Records for the task =>
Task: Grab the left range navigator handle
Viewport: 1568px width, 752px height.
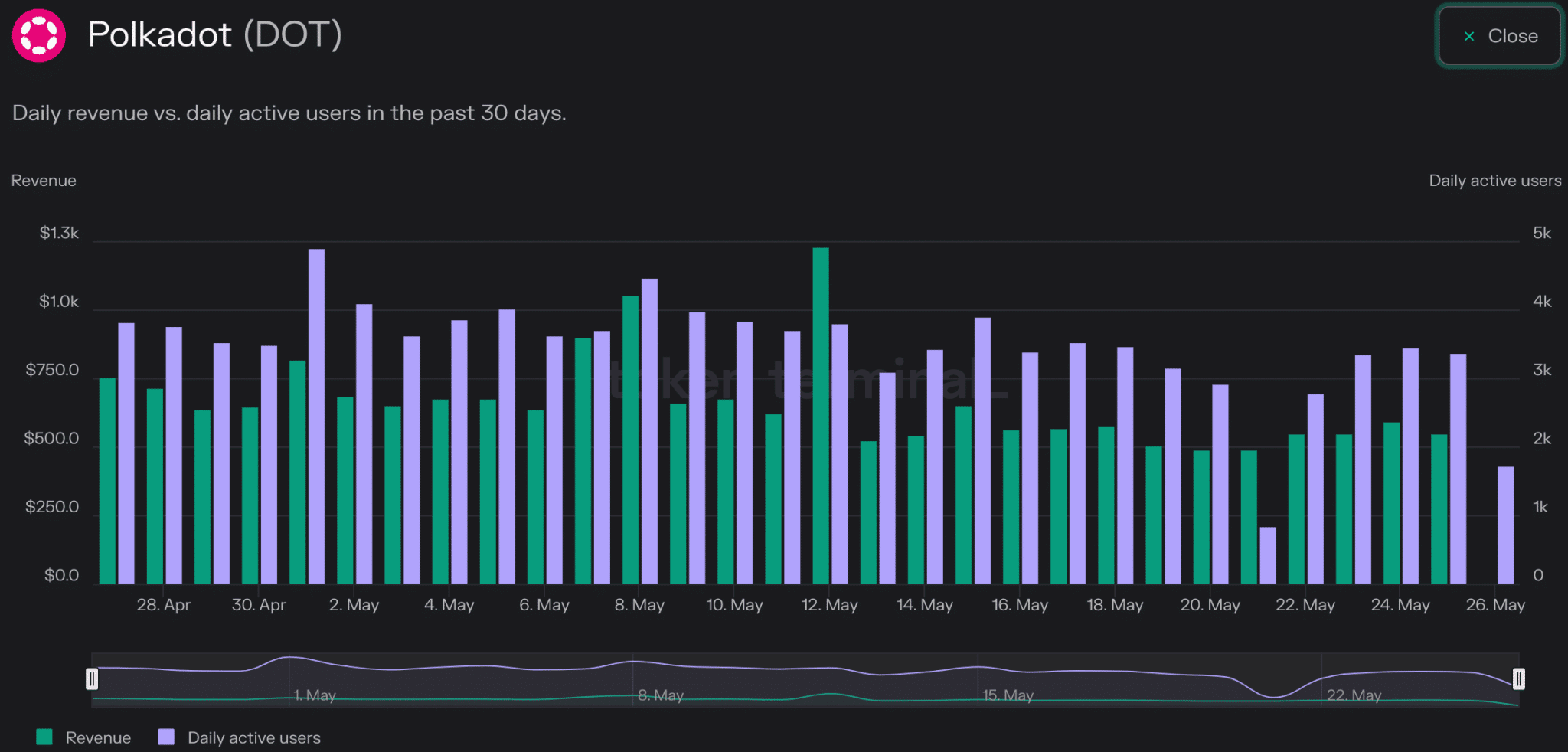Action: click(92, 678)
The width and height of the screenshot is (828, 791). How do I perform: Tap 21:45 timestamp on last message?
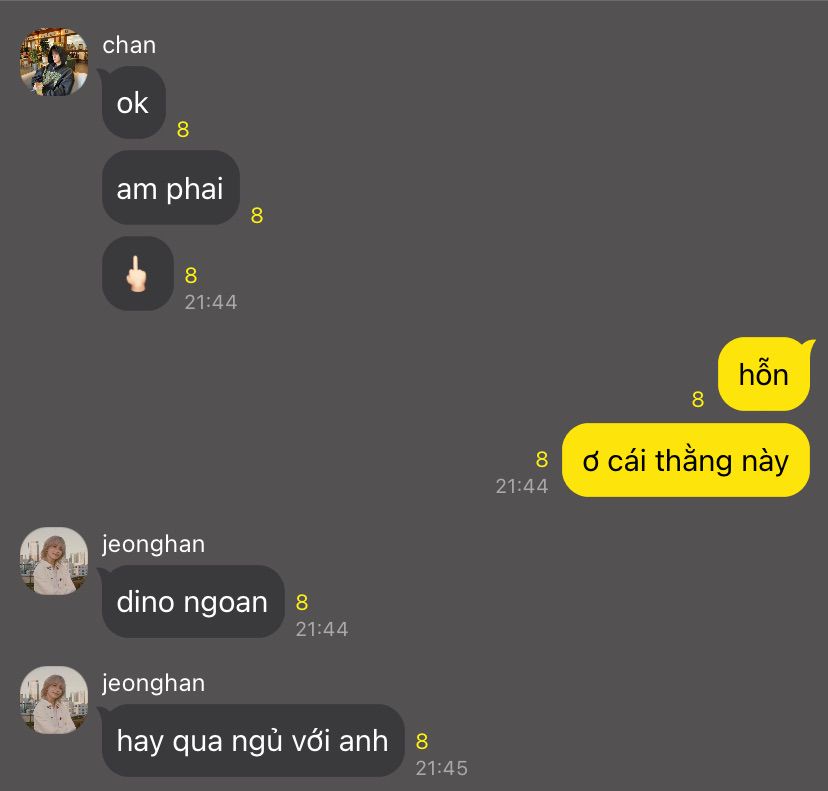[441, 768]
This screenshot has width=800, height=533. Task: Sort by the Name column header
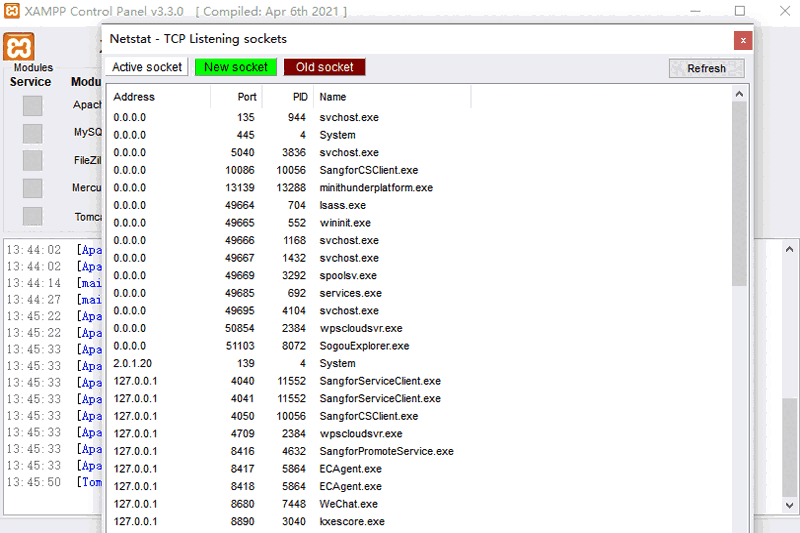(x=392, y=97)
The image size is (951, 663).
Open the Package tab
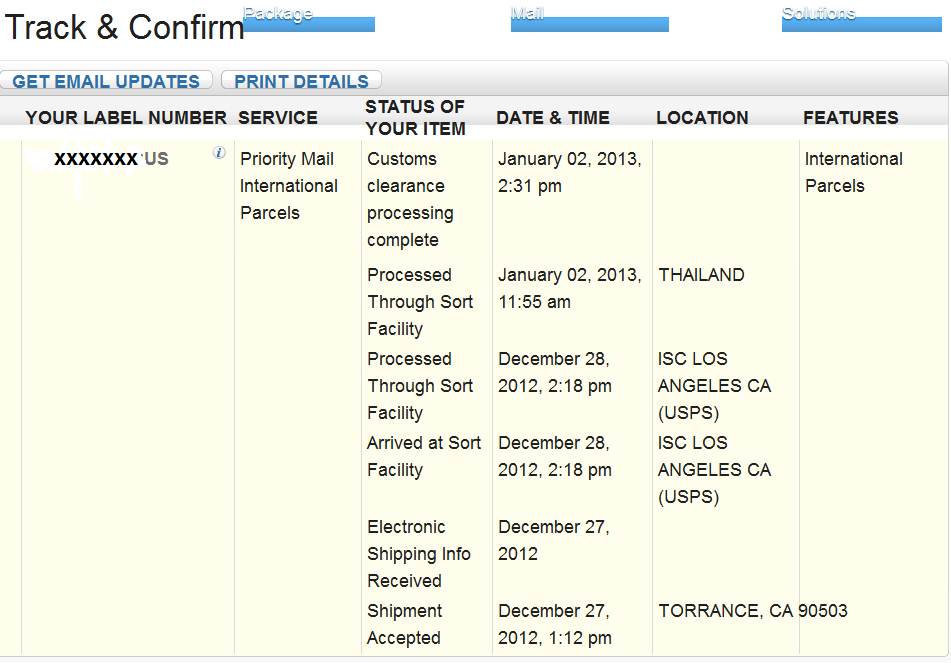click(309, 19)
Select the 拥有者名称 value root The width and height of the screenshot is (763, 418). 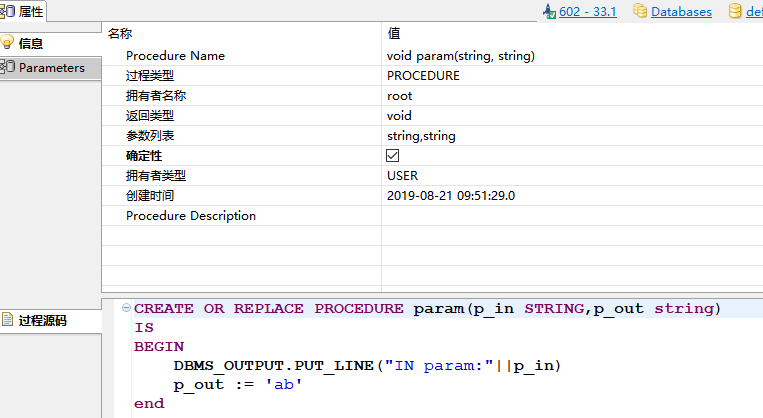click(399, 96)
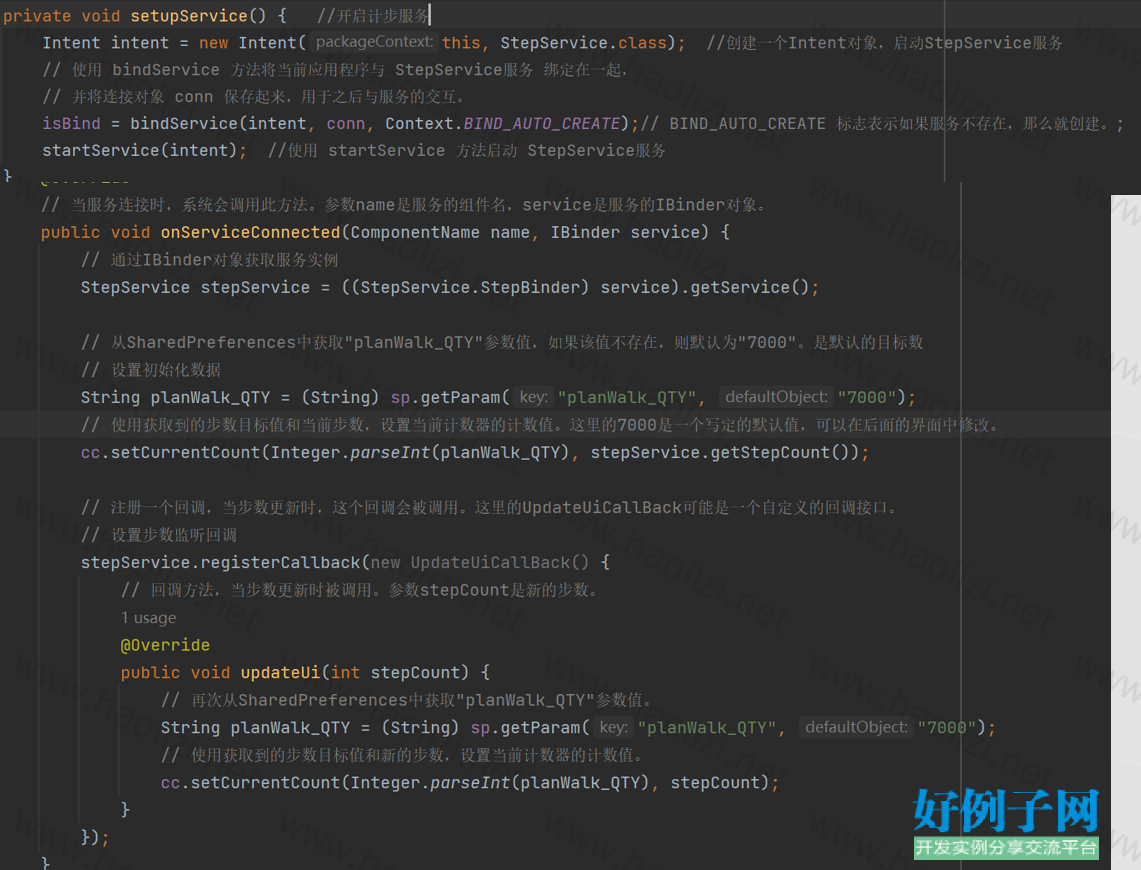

...

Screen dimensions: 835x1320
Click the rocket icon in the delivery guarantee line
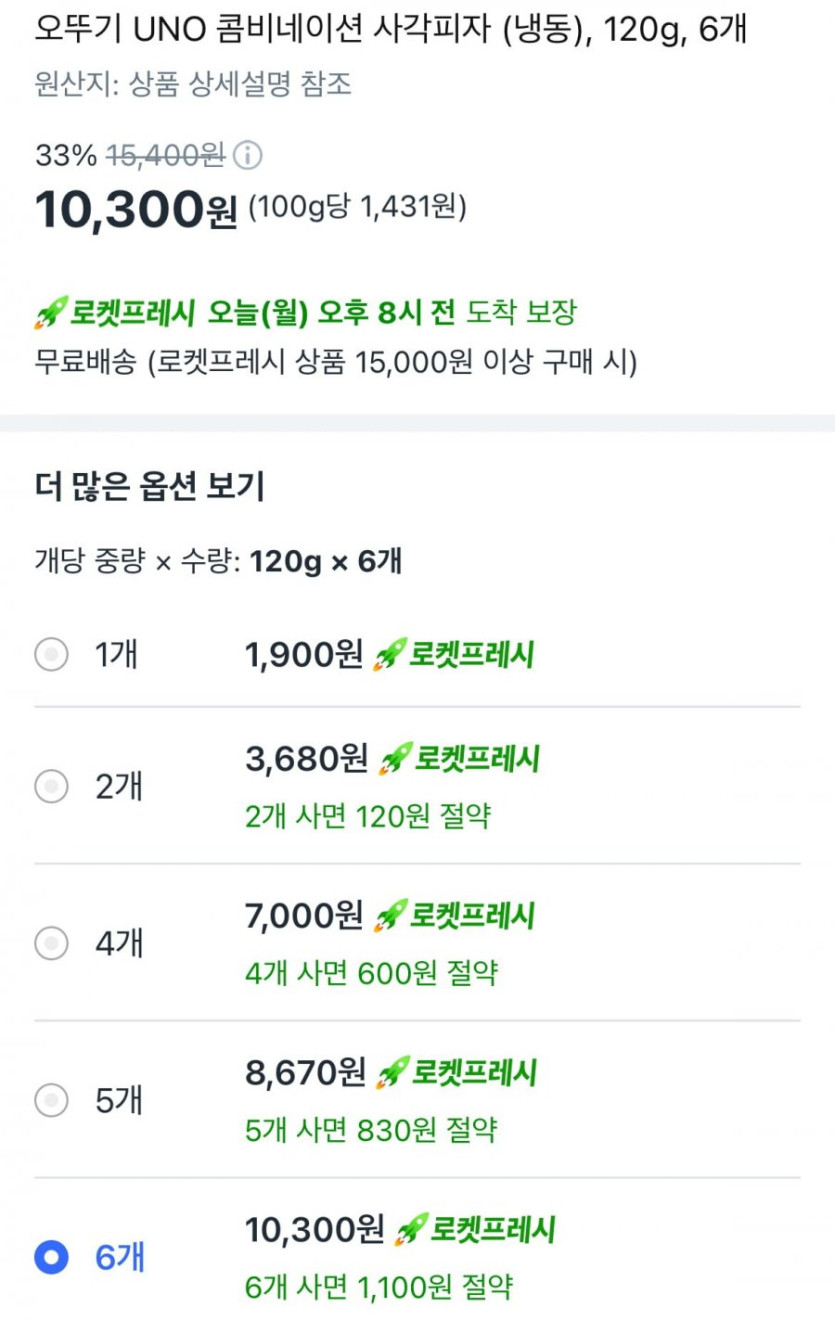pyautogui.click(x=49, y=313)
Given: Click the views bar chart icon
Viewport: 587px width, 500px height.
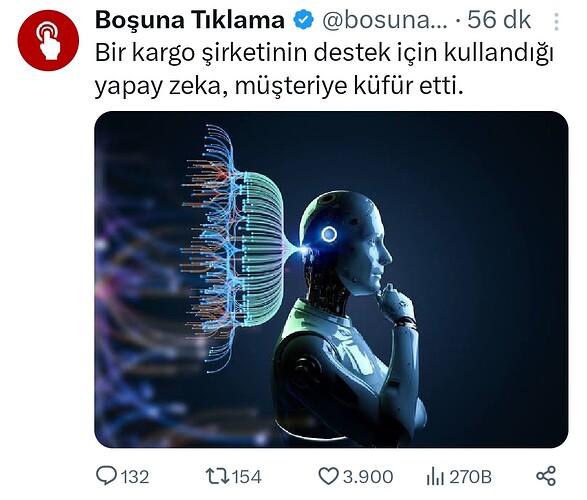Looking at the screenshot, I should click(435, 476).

What you should do =>
Everything from the line above that contains "Task: Grab the left range navigator handle" down to the line that contains "The image size is (951, 663)." must be reproduced exactly, both ends included. Omit the pictures.

Final answer =>
Task: Grab the left range navigator handle
Viewport: 1568px width, 752px height.
Action: click(92, 678)
The width and height of the screenshot is (828, 791). How do I perform: Tap 21:45 timestamp on last message?
[441, 768]
This screenshot has width=800, height=533. Task: Sort by the Name column header
(x=392, y=97)
The image size is (951, 663).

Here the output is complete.